Perlomeno, apparentemente… Poiché, durante una nerissima notte misterica, qualche “pietra tombale” fu orrendamente profanata segretamente… Perfino la tomba della moglie di Karsh stesso, di nome Becca (una diafana, splendida Diane Kruger, Bastardi senza gloria), fu sconsacrata in modo sia orrifico che orripilante.
Chi ne fu l’abominevole artefice sacrilego? Karsh chiede assistenza al suo invasato amico complottista Maury (Guy Pearce, The Brutalist) e intanto, dopo anni trascorsi nell’esistenziale oscurità psicologica più raccapricciante e disumana, dopo l’angosciosa dipartita della superba sua consorte insostituibile, vien sedotto e piacevolmente avvinghiato dalla “tentacolare” donna cieca Soo-min Zabo (Sandrine Holt). Inoltre, non disdegnerà neppure la conturbante e timida sua cognata Terry (sempre Kruger) che altri non è invero che perfino Hunny.

Cosa funziona in The Shrouds
Abbiam forse già svelato troppo, dunque non intendiamo “sospendere a divinis” oltremodo ciò che s’annida, ermetico e perversamente morboso, in The Shrouds.

Dati registrati -
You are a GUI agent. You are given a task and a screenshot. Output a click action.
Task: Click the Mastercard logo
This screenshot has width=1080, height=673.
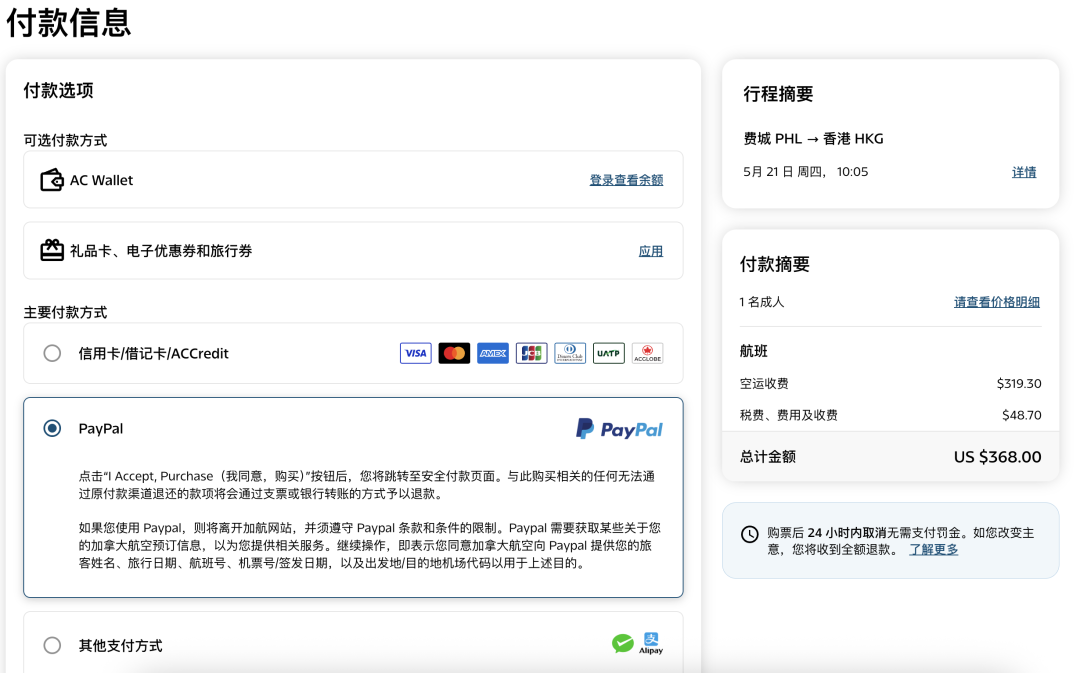pyautogui.click(x=454, y=353)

Consegna - Secondo il testo fornito, a quale amico si rivolge Karsh per avere assistenza, e quale attore lo interpreta?

Risposta - Karsh chiede assistenza al suo amico complottista Maury, interpretato da Guy Pearce.